If we don’t explicitly build language access and communication structure into our classrooms, we are functionally asking students to learn without ever being given the right software.



The Golden Rule: Sign Everything. Show Everything.

Even if a student has some speech, some hearing, some device access—they are still Deaf+. That means visual language must be present, consistent, and rich.

You are not just giving them tools to communicate; you’re giving them access to:

  • academics

  • emotional regulation

  • social safety

  • bodily autonomy

This isn’t preference. This is survival.



🔹 What That Looks Like in Practice

Support

Purpose

Implementation

Sign Language (ASL or PSE)

Core language access

Staff should be able to fluently sign all classroom routines, transitions, and emotion vocabulary

Visual Schedules

Predictability = safety

Posted at eye level, using icons/words students understand; refer to it throughout the day

First-Then Boards

Clarify sequence and expectations

Use for transitions and task initiation; never as a reward system alone

Flashing Light / Visual Alert System

Auditory cues are missed

Use mounted or handheld flashers to signal start/end of tasks, storm warnings, fire drills, loud voices

Signs for “Break,” “Bathroom,” “Help,” “Don’t Touch,” “Tired,” “Hurt”
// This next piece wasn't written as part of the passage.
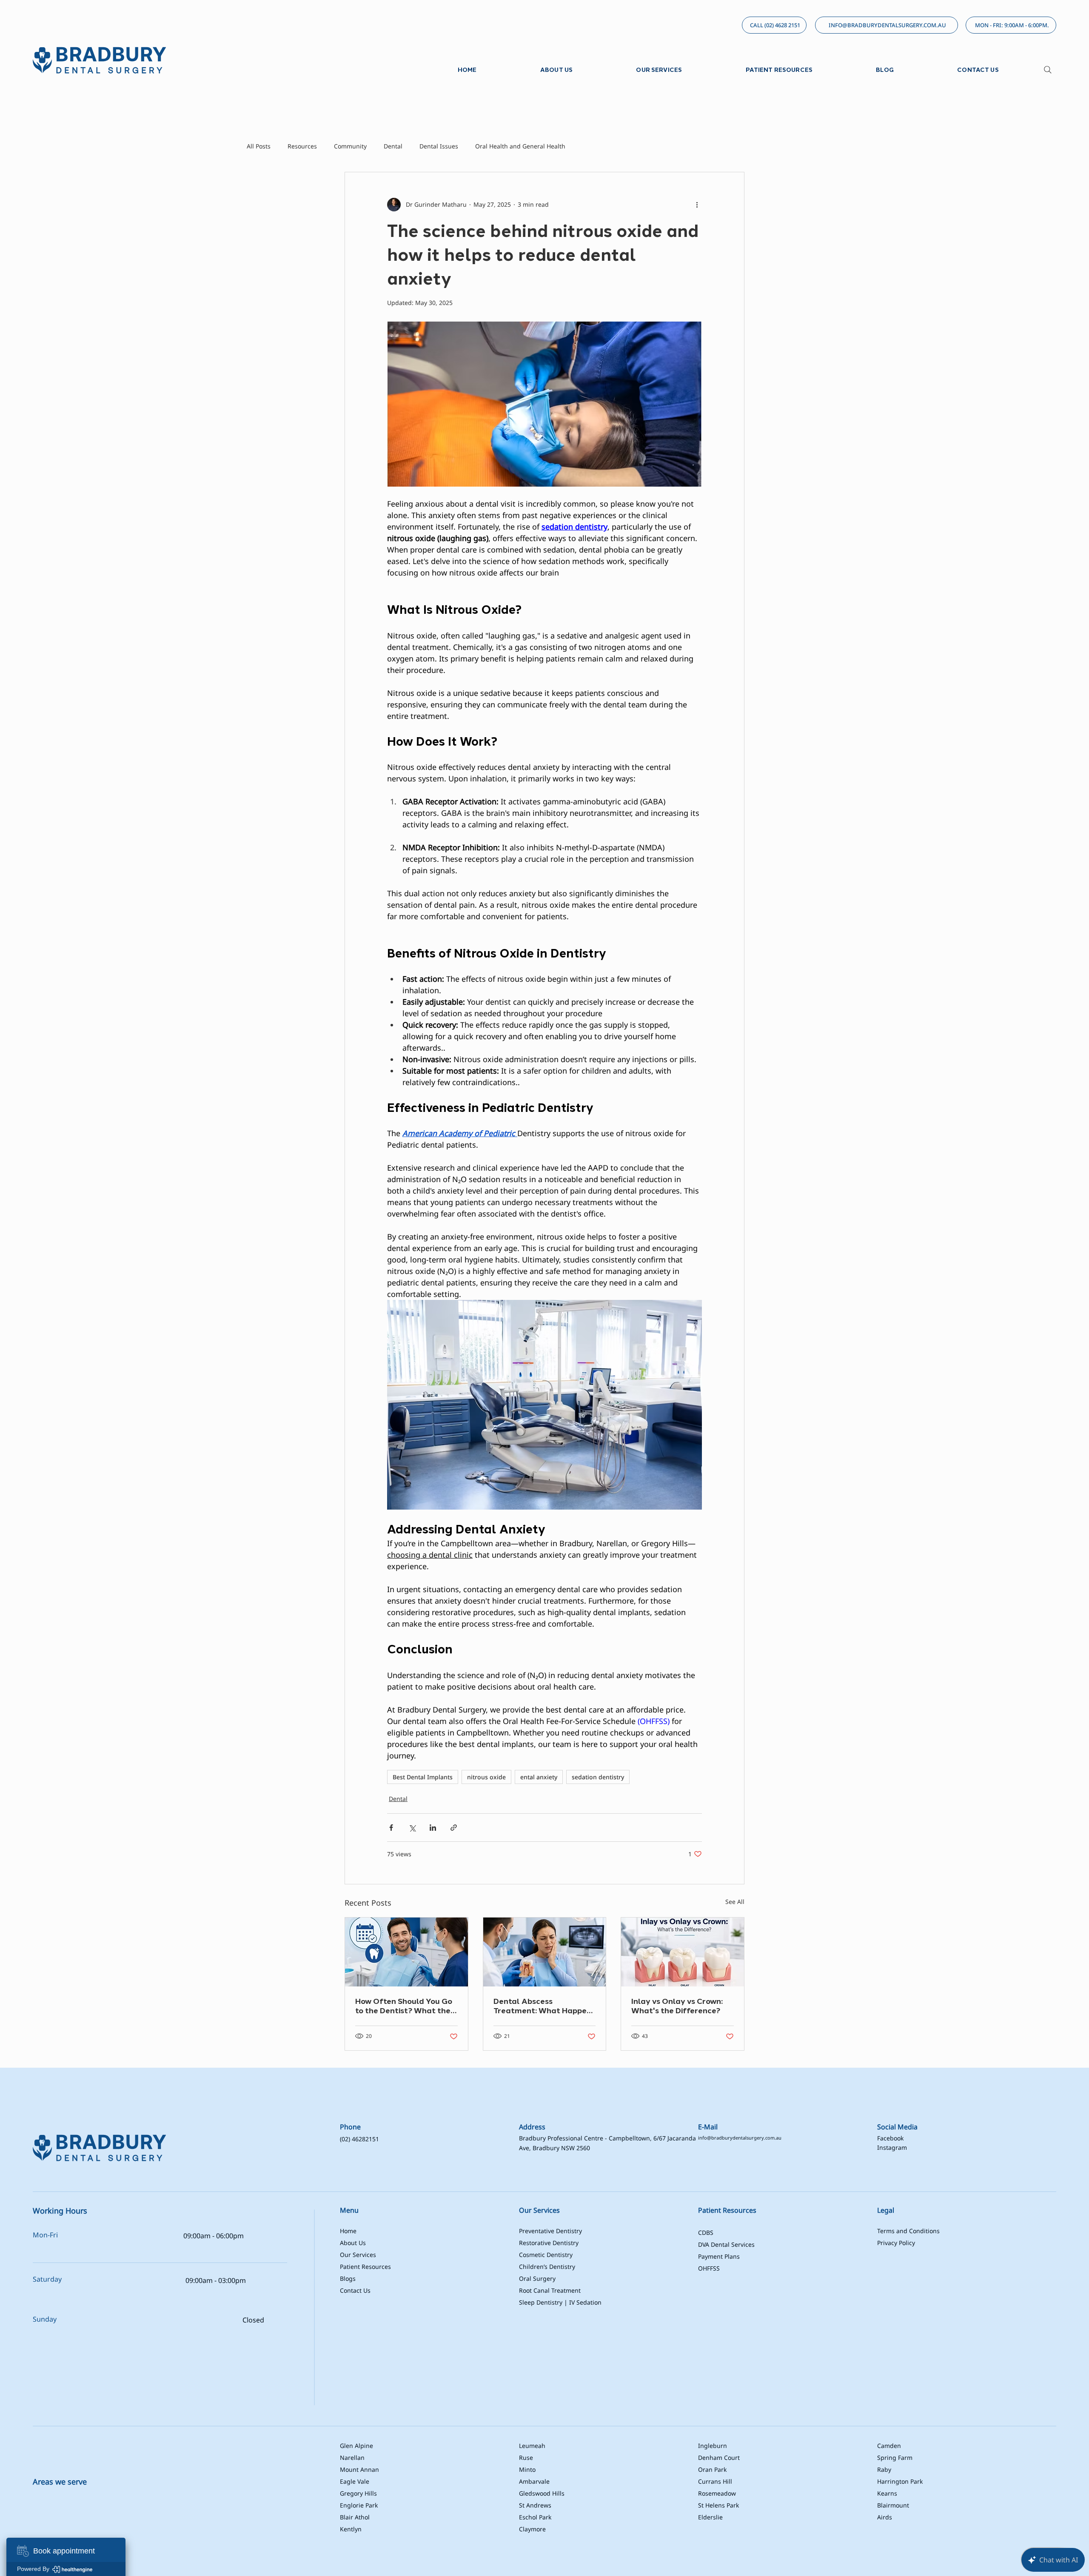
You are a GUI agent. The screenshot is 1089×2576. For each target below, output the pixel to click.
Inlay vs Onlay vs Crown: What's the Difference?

Core functional vocabulary

Pre-teach and review frequently with signs and symbols together

Personal Communication Profile

Every student communicates differently

Keep laminated profiles at workstations and staff lanyards with preferred signs, methods, triggers, and calming strategies



🔹 Teach the Tools Before You Need Them

Too many staff wait for behaviors to teach regulation. But if the student hasn’t practiced the communication tools in calm, they can’t access them in distress.

👉 Teach the break sign when they’re happy. Practice “hurt” when no one’s in pain. Use the “stop” card during games. That’s how these tools become real—not just posters.



🔹 Avoid Common Mistakes

🚫 Do not rely solely on AAC devices. AAC can supplement communication, but it cannot replace the deep visual fluency required for self-regulation and emotional development in Deaf+ kids.
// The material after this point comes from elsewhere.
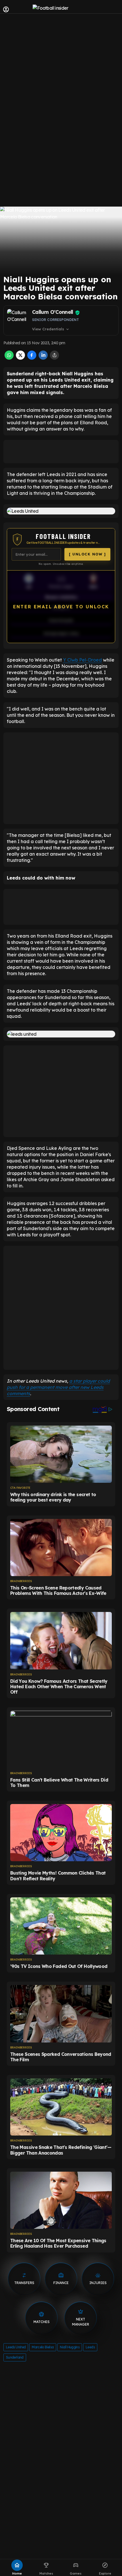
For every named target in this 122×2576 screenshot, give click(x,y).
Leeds (90, 2347)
🚫 Do not assume pointing is disrespectful. It’s often the first visual communication skill a child masters. Validate it. Respond to it. Then expand it.

🚫 Do not punish when a child communicates with behavior. Behavior is communication. Your job is to upgrade the system—not unplug it.



🔹 Partner Modeling Works Best

If you want students to gain visual language fluency, your classroom must be full of visual language in use.

Here’s how:

  • Narrate your own feelings with signs (“I’m frustrated. I need to stretch.”)

  • Use sentence strips to build sign phrases: “I FEEL [emotion]. I NEED [tool].”

  • Point to icons as you sign them—repetition is not redundant, it’s reinforcement.



🔹 Sentence Strips and Core Boards

Use laminated strips or boards with interchangeable symbols and sentence starters. Example:

I WANT → [juice icon] I FEEL → [angry face] I NEED → [break symbol]

Rotate strips throughout the day to match routines: arrival, snack, emotion check-ins, academics.

Every opportunity is a chance to build sentence fluency.



🔹 Flashback Prevention: Explain the Why

Deaf+ students don’t hear your tone. They don’t guess your intentions. They only see what you show.

So when you leave the room, tell them. When something breaks, show them. When the plan changes, explain it.

Lack of explanation leaves gaps in understanding—and the nervous system fills those gaps with panic.